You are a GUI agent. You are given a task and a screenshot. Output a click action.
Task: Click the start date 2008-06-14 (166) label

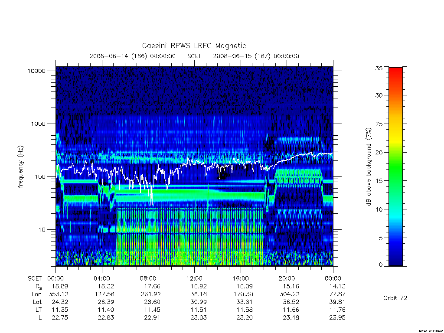click(133, 56)
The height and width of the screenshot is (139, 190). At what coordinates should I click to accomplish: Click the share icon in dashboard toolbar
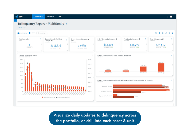[x=169, y=33]
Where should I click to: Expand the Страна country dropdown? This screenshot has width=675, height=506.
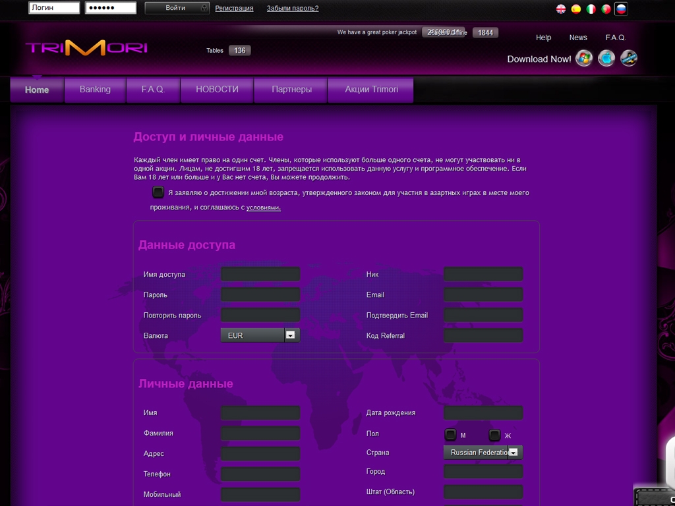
☆ ☆ ☆
Task item
Every record must be returned exactly. Leave its pictures out.

Expected answer
You are a GUI agent. You are given a task and a screenshot. Output a click action.
Task: Click the start date 2008-06-14 (166) label

click(133, 56)
The height and width of the screenshot is (139, 190). At what coordinates should I click to accomplish: Click the share icon in dashboard toolbar
[x=169, y=33]
Where should I click to: Expand the Страна country dropdown? This screenshot has width=675, height=506.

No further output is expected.